First things first, we are going to start with the base of a great cup of coffee: green beans. The raw un-roasted coffee is critical to your cup. Coffee is grown in about 80 countries, mainly in the tropical regions of the world. All coffee is not the same and that includes coffee in its green form. Many factors can affect taste. One major factor is defects. Defects usually determine whether a good coffee is considered great or below average. Harvest selection and sorting is crucial. Please see below:
This is an image of commercial grade coffee. This is the grade of coffee you would usually see in canned supermarket coffee. Actually, this is probably some of the best commercial grade you will ever see. You see, most of the cheap coffee that is bought by the supermarket coffee roasters is in even worse condition. They usually buy green coffee that contain the defects like you see to right, but on top of that it is sometimes up to 5 to 10 years old!! You see those black dead beans? Those little land minds ruin an entire batch of specialty grade coffee. They impart some of the worst sour, bitter flavors into a cup of coffee. As you can see this small sample is loaded with them. That age and those defects contribute to the major "yuck" taste found in commercial grade coffee. Is it cheaper? Yes. Does it taste bad? Yes.
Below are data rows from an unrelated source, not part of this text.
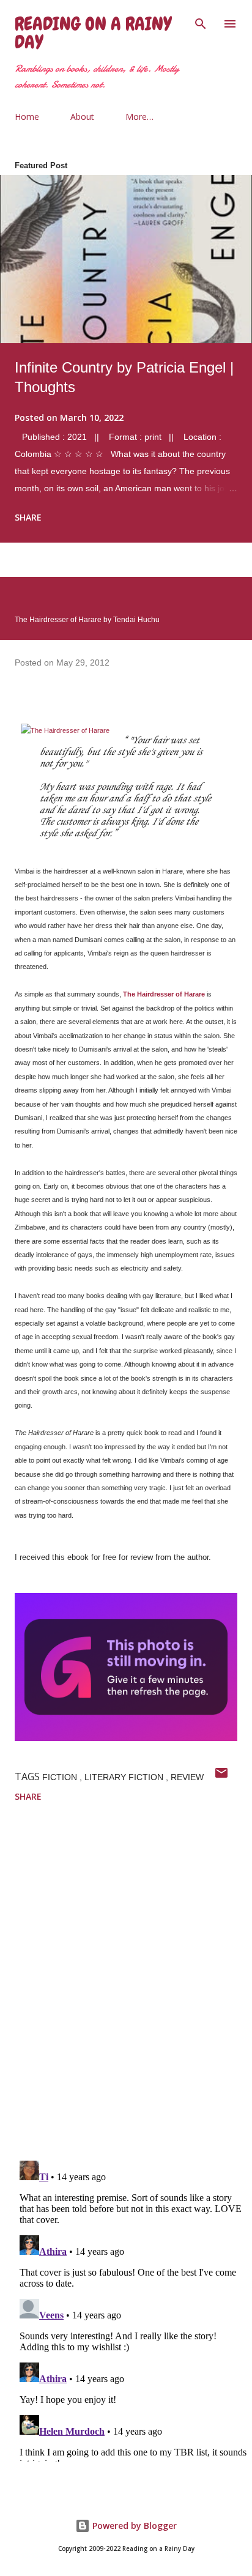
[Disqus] (133, 1992)
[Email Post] (221, 1777)
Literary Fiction (125, 1777)
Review (187, 1777)
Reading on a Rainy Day (93, 33)
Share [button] (28, 517)
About (82, 116)
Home (27, 116)
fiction (61, 1777)
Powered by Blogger (133, 2525)
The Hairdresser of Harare (164, 994)
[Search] (200, 22)
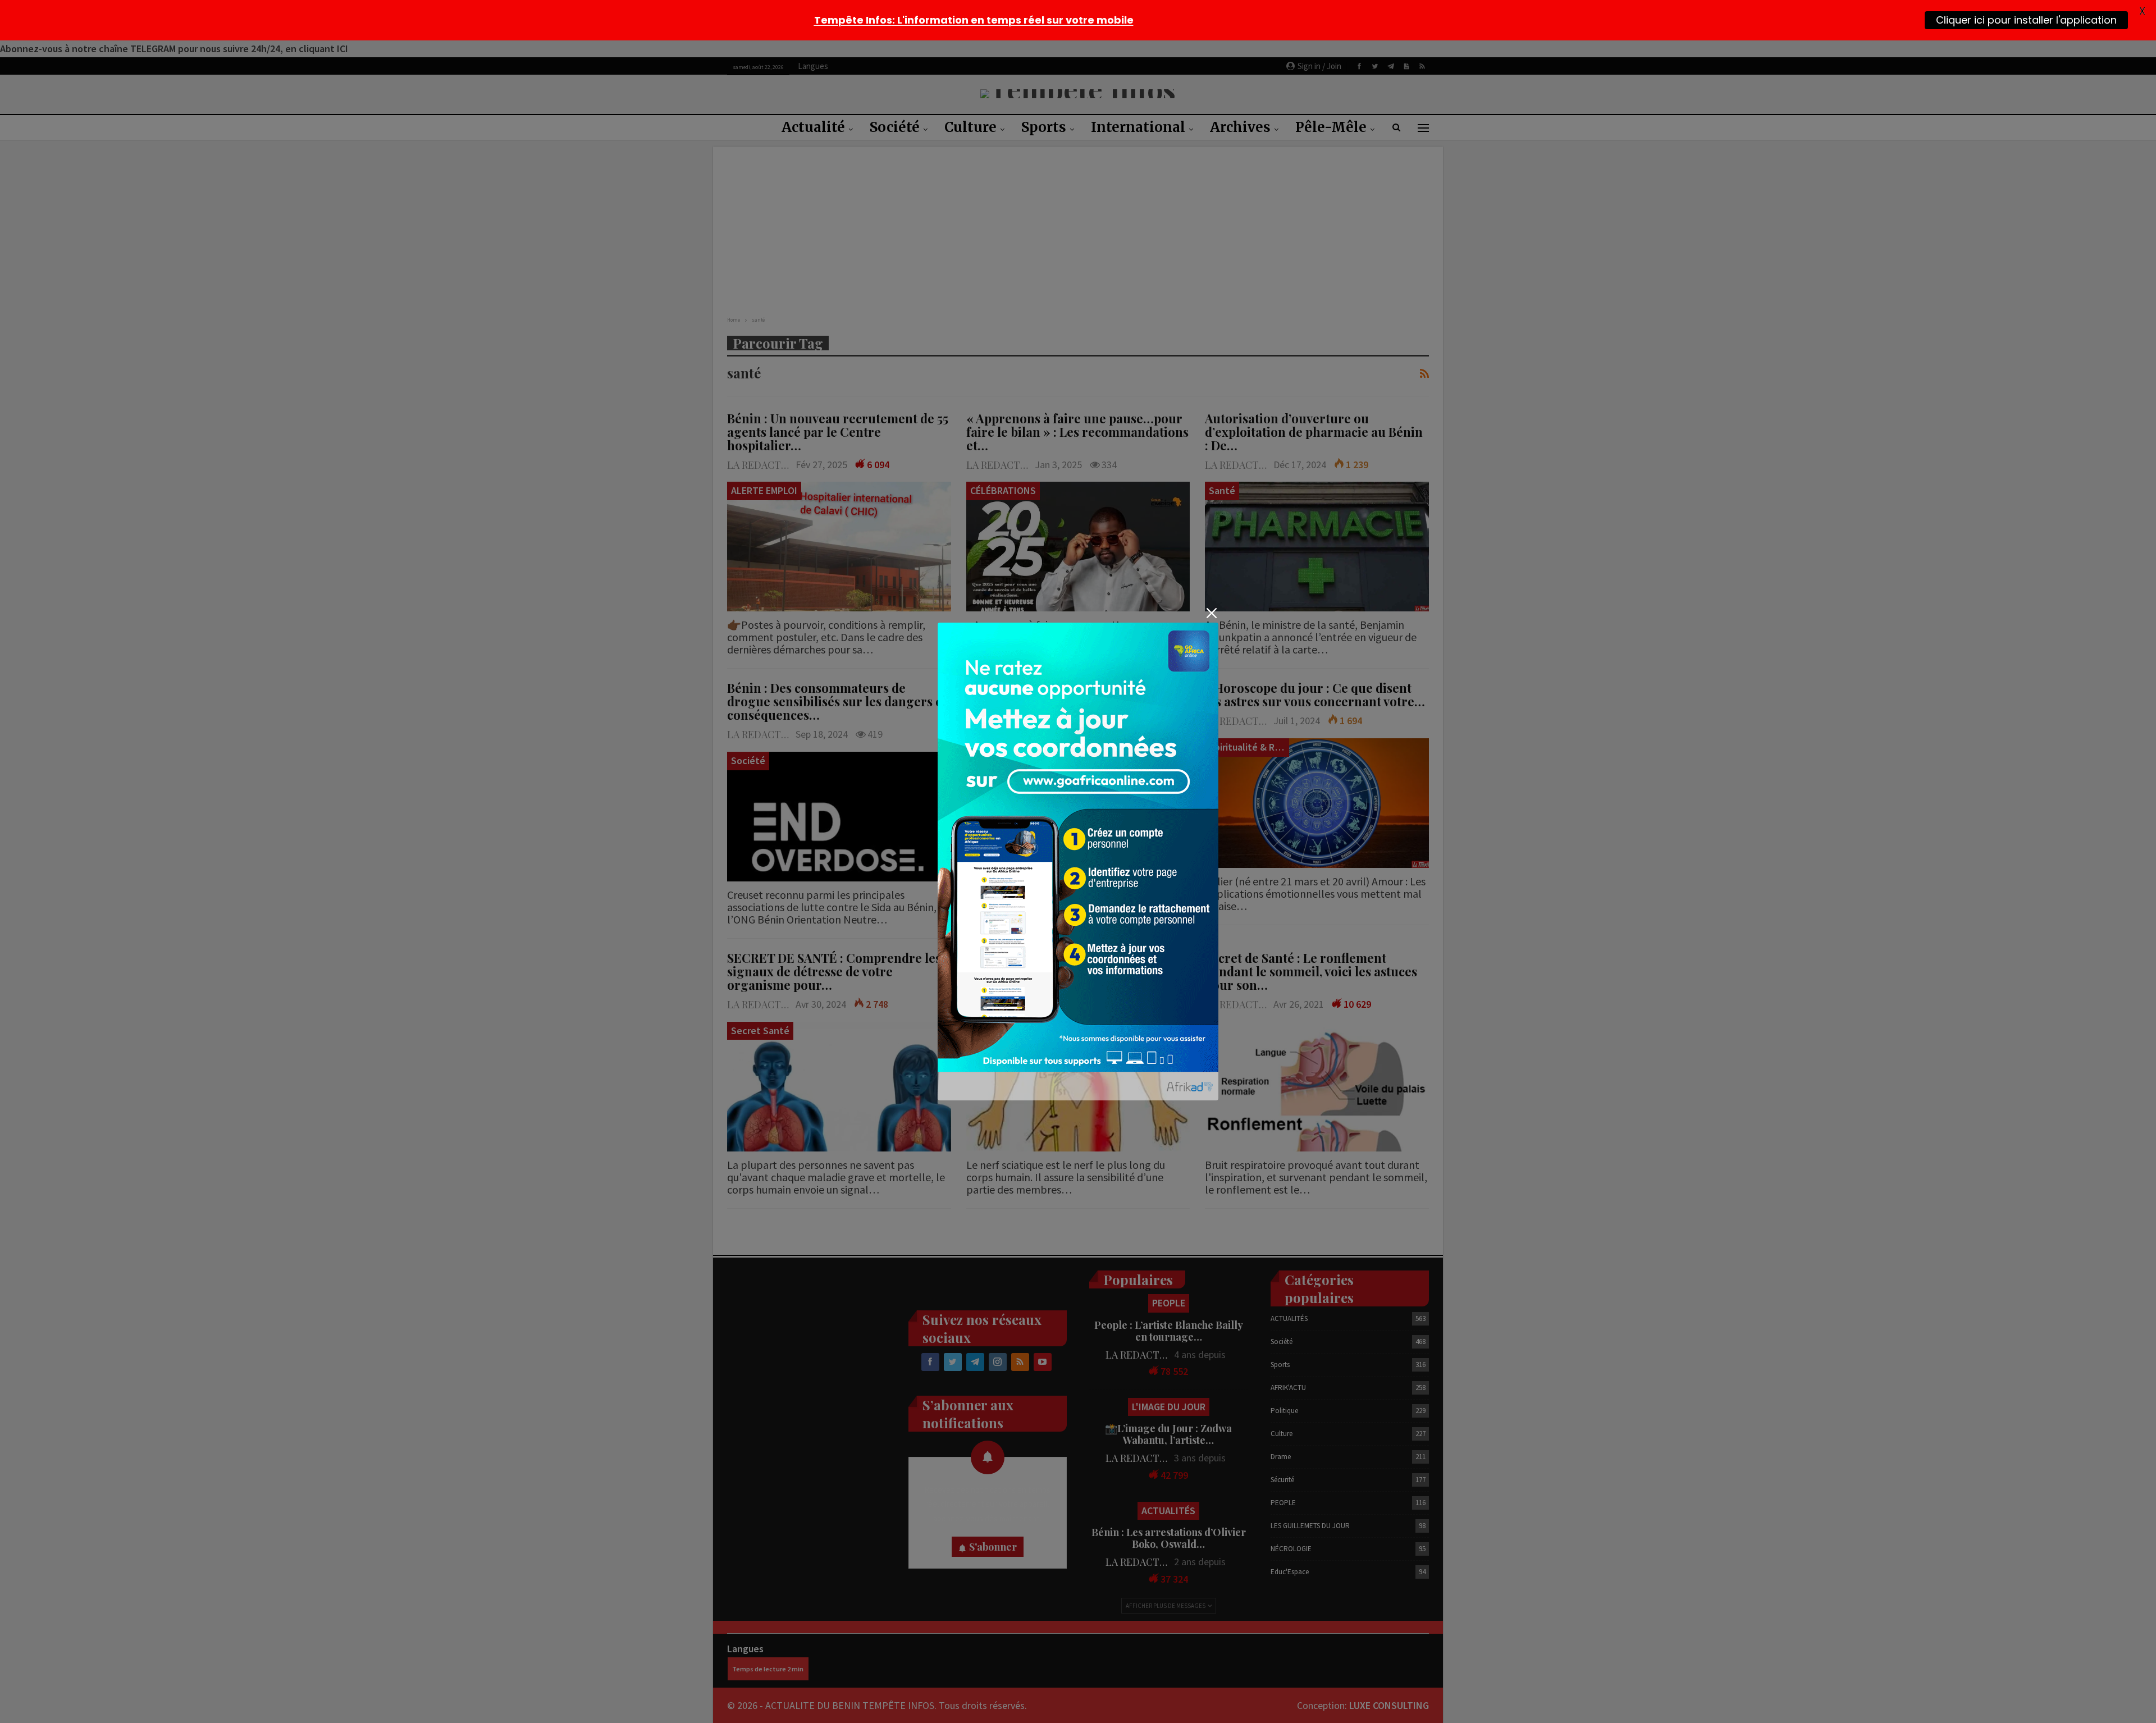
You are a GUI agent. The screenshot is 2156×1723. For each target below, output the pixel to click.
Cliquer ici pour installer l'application (2026, 20)
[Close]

The photo you see to your left is a sample of the coffee we use at BeanFruit Coffee Company. As a matter of fact, this was a sample taken from our Brazil Daterra Farms: Bruzzi coffee. This is called specialty grade coffee. Most if not all of the defects have been removed prior to being offered for sale. The coffee cherries were picked and sorted selectively. As you can see, the coffee looks uniform. On top of the defects being removed, this coffee was tasted multiple times to see if it has the quality to make the grade of specialty coffee. This is the top 2% of the coffee produced in the entire world. It makes all the difference in your cup. Does it cost a bit more? Yes. Is it delicious? Absolutely.